Quatre ingénieurs ont passé une dizaine de jours à examiner le pont sous toutes ses coutures. Ils ont trouvé des poutres et des plaques d'acier délaminées et perforées, des boulons grugés par la rouille. À plusieurs endroits, des débris bloquaient les trous devant permettre à l'eau de s'écouler, augmentant l'humidité dans la structure... et la rouille. Les excréments d'oiseaux, substance très corrosive, minaient les surfaces non protégées.
Les approches nord et sud du pont étaient particulièrement dégradées au moment de l'inspection de Delcan. Tout du long, entre 20 pieds au-dessus et 20 pieds au-dessous de la voie carrossable, les dommages étaient également plus importants en raison de l'utilisation de produits de déglaçage l'hiver, lesquels sont projetés lors du passage des voitures et des déneigeuses.
Tout cela du fait que l'acier n'est plus protégé. De rapport en rapport sur l'état de la structure depuis les années 90, les ingénieurs notent que la progression de la rouille s'accélère sur le pont de Québec. La vieille peinture verte est aujourd'hui de l'ordre du souvenir. Même la section repeinte est déjà sur une pente descendante.
Dans leur rapport, les représentants de Delcan remettent en question le choix de peinture fait par le CN. Au lieu de décaper au jet de sable, puis d'ajouter trois couches de peinture au zinc, une technique habituelle, le propriétaire du pont a plutôt appliqué une «surcouche», qui sert habituellement à prolonger la durée d'une peinture existante. Ce choix a été fait sur la base des coûts, le manufacturier estimant les économies à 140 millions $ pour un ouvrage comme le pont de Québec.
En bonne condition, mais...
«Dans un sens très général, le pont est en bonne condition. Cependant, il ne va pas le demeurer si aucune action n'est prise pour arrêter la détérioration constatée pendant l'inspection», résume Delcan dans son rapport daté de janvier 2009. Les ingénieurs écrivent également que «la vitesse de corrosion s'accélère, ce qui pose un risque pour la structure au fil du temps».
Cinq ans plus tard, rien n'a été fait pour améliorer la condition de ce lieu historique national, aussi classé monument historique international du génie civil.

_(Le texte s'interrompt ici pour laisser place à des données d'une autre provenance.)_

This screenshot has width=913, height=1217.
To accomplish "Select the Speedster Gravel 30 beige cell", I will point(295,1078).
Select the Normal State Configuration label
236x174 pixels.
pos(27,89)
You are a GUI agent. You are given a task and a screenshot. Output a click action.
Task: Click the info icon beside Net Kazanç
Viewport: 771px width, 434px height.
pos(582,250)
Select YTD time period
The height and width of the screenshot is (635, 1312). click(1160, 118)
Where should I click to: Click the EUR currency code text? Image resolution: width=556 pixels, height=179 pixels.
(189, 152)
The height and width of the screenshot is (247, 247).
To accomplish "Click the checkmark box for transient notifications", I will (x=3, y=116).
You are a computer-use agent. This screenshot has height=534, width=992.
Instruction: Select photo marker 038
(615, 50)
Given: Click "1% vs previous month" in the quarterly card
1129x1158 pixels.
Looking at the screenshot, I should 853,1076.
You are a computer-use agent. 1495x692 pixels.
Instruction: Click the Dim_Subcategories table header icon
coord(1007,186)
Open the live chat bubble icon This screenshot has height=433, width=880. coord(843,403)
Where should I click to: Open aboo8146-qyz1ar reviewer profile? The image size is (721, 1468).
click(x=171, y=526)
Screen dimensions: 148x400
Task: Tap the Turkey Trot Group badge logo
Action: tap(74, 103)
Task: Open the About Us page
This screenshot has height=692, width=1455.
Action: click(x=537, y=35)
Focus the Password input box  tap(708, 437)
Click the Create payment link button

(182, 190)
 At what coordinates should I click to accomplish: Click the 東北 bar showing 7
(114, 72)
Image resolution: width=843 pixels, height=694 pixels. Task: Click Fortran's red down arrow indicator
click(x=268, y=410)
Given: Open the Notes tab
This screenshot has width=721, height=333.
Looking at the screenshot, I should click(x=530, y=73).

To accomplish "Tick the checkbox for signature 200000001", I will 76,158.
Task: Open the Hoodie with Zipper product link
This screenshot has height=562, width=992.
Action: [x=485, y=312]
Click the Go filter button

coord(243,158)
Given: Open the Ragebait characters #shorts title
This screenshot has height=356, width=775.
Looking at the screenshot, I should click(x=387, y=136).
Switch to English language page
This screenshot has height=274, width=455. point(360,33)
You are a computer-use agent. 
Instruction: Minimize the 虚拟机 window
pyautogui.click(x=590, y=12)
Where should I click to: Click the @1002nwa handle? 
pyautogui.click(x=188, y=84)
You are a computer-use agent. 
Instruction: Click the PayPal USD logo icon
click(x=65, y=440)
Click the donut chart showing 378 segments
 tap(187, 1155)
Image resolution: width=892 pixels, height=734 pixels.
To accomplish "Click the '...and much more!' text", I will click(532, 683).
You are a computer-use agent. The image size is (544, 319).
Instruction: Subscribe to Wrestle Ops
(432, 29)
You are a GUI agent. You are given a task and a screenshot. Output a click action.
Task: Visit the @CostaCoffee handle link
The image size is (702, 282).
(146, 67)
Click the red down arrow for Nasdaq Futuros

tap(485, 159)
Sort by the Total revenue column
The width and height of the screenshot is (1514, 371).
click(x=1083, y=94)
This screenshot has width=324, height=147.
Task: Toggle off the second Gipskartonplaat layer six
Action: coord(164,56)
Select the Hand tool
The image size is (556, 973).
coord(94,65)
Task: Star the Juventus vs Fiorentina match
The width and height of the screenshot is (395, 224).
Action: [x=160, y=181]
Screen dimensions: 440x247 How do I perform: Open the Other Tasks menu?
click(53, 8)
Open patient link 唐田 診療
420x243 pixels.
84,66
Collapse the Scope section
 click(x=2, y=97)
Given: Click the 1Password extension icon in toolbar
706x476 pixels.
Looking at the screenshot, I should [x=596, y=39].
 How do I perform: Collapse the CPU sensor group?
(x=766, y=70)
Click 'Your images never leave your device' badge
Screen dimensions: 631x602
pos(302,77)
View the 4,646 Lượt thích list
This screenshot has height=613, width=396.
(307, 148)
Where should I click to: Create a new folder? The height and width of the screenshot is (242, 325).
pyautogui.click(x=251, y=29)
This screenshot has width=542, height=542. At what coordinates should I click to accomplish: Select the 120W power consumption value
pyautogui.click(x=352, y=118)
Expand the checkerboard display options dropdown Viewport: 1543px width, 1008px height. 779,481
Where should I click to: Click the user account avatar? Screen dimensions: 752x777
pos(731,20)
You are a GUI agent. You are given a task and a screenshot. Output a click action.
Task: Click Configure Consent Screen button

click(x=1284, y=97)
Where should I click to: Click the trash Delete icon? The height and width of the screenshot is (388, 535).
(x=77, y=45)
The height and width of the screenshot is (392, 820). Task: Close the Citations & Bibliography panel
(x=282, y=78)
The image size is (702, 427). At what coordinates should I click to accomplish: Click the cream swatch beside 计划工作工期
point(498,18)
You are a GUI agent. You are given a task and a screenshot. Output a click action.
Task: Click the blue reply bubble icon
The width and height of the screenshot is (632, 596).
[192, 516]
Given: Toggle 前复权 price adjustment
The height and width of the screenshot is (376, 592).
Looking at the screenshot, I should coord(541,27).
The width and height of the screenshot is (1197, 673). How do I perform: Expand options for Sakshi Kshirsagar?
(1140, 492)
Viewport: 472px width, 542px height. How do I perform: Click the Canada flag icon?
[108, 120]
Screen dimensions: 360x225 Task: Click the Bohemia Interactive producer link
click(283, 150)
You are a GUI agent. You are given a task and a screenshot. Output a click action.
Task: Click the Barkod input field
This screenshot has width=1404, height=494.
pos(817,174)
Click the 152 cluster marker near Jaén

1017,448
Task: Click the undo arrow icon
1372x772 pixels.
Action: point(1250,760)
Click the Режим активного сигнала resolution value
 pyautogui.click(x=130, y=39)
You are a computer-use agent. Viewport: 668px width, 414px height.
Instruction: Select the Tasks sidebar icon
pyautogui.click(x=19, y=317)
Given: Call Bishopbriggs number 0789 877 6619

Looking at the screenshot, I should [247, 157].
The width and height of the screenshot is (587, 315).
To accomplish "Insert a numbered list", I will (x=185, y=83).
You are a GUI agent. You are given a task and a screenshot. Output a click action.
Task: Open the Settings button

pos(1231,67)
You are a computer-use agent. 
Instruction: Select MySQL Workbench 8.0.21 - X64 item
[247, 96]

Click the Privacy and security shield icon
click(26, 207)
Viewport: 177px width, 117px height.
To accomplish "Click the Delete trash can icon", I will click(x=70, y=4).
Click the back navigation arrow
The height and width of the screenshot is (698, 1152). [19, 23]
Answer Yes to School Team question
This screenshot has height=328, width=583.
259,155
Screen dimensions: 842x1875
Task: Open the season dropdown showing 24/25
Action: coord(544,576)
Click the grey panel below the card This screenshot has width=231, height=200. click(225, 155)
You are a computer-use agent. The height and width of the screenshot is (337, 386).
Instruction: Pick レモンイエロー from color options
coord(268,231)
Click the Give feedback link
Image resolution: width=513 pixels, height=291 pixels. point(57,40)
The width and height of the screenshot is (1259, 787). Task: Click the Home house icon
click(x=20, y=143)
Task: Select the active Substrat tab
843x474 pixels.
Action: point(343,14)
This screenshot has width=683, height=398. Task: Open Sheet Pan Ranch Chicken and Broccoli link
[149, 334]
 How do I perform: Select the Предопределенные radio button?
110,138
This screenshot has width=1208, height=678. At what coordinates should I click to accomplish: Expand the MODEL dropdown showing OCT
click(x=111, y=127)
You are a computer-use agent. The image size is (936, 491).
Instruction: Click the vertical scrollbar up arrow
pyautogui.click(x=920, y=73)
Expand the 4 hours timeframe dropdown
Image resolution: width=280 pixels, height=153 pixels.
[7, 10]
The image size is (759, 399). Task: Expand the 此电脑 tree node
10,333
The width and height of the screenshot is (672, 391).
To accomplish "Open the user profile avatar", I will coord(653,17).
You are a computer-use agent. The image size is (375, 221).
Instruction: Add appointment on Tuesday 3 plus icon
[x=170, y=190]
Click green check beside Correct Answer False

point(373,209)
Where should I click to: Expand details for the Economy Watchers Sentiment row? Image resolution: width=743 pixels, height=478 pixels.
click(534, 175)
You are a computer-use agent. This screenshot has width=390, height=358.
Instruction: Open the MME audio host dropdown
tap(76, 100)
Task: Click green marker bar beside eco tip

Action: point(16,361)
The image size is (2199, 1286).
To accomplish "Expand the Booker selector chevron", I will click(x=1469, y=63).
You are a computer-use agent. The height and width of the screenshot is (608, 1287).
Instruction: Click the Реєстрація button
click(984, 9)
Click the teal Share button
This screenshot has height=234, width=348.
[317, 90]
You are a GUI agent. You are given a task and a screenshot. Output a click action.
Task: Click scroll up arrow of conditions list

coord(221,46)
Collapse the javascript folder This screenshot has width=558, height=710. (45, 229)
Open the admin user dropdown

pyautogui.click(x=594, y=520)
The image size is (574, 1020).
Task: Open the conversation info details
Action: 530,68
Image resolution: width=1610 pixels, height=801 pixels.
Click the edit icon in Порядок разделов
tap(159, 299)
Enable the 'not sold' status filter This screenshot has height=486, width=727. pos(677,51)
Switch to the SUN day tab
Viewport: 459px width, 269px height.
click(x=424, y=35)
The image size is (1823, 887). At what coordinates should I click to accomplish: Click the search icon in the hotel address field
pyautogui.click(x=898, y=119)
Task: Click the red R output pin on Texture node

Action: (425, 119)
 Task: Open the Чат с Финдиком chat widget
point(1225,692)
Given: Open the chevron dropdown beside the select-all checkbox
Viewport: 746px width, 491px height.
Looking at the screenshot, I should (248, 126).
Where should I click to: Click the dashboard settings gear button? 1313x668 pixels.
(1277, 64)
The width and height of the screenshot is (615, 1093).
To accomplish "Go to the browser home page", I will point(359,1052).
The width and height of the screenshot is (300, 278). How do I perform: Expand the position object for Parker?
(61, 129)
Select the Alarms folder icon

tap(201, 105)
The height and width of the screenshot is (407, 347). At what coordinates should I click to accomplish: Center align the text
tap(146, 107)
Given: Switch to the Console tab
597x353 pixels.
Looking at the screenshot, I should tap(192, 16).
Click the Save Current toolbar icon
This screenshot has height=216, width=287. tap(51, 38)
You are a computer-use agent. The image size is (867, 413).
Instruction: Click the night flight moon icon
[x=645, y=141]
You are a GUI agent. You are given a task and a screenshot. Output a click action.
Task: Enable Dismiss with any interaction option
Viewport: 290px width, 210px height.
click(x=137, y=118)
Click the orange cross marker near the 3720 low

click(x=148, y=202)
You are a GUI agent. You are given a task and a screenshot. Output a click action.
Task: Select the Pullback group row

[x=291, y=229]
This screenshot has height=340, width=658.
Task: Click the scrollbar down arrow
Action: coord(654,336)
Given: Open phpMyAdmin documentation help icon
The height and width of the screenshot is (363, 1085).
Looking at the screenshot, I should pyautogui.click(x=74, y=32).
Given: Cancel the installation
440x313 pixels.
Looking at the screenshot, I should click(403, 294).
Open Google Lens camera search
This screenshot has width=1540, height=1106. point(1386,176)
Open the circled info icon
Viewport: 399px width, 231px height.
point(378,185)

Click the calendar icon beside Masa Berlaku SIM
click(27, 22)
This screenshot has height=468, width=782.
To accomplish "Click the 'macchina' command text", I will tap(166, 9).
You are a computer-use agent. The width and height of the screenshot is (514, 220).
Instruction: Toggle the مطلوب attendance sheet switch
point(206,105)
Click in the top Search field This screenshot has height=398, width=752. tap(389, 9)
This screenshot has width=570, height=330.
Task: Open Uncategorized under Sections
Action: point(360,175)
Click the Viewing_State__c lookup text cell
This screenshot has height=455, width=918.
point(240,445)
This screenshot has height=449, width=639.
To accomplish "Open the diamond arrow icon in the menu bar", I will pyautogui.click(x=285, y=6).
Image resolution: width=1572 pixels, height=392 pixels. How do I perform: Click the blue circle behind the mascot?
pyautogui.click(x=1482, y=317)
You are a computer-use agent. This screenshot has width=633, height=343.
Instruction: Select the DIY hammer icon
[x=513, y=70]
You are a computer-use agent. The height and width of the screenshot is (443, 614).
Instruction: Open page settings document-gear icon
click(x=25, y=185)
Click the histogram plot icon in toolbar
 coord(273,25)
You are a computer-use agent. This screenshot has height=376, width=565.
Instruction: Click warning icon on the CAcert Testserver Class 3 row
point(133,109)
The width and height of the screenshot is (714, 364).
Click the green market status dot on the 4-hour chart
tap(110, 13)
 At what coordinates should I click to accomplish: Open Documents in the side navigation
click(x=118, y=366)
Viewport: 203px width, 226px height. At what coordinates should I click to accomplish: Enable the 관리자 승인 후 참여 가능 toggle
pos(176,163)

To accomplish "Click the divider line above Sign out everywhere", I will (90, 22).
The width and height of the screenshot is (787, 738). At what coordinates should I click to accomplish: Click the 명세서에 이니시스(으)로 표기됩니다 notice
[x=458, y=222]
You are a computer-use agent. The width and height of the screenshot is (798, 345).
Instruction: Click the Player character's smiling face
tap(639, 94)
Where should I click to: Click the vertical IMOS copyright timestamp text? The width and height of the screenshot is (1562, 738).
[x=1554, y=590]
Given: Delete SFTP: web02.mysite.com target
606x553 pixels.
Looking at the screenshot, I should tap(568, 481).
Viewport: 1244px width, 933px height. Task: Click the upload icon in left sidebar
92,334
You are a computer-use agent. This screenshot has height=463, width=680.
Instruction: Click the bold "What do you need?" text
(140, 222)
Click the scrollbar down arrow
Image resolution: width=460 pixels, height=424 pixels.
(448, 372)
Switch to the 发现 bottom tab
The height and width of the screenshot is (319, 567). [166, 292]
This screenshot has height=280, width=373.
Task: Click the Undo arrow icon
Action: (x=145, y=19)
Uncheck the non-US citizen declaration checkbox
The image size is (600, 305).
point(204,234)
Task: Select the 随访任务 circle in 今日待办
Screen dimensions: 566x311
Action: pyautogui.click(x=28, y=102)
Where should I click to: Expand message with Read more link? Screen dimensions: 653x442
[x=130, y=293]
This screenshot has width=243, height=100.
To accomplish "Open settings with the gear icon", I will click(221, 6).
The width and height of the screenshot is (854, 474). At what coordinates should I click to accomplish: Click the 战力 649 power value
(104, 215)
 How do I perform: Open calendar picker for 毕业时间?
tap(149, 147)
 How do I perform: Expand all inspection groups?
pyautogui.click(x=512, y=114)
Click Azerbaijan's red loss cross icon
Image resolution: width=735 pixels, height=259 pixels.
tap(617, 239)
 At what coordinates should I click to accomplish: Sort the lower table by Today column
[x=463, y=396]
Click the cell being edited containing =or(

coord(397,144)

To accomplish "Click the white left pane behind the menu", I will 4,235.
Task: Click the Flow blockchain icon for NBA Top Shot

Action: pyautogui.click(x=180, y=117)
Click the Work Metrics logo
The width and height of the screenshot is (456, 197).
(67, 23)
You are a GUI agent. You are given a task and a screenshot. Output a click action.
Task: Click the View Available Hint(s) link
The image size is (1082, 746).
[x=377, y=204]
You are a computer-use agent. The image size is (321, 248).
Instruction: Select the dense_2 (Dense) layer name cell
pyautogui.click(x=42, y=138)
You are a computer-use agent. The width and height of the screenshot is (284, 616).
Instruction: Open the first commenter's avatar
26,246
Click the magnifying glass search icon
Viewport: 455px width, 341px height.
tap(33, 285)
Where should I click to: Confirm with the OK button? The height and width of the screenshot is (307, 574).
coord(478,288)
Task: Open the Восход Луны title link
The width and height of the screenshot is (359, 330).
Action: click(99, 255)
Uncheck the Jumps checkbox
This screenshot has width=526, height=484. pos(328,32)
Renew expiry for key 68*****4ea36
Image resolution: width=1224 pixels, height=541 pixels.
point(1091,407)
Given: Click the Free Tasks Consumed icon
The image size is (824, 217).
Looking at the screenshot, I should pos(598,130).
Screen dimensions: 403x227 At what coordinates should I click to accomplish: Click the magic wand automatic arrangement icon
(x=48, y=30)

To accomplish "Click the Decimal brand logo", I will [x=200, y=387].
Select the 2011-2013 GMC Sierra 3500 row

Transports Canada n'a pas voulu répondre aux questions du Soleil, car il poursuit le CN relativement aux travaux de peinture. Nous est parvenu un simple courriel disant que «le gouvernement du Canada reconnaît l'importance de conserver le pont de Québec en bon état», ce que le CN s'était engagé à faire, répète-t-on.
Le CN affirme que tous ses ponts sont inspectés annuellement, même si l'intervalle réglementaire est de 540 jours. La firme de génie-conseil Roche a été mandatée en 2011 pour une inspection détaillée du pont de Québec, laquelle a été mise à jour en 2012 et en 2013. «La firme Roche était en 2011 et continue d'être à ce jour d'avis que le pont de Québec est dans un état propre à assurer sa pérennité à long terme», a écrit au Soleil Louis-Antoine Paquin, directeur régional des affaires publiques et gouvernementales du CN. Ces rapports sont toutefois gardés confidentiels.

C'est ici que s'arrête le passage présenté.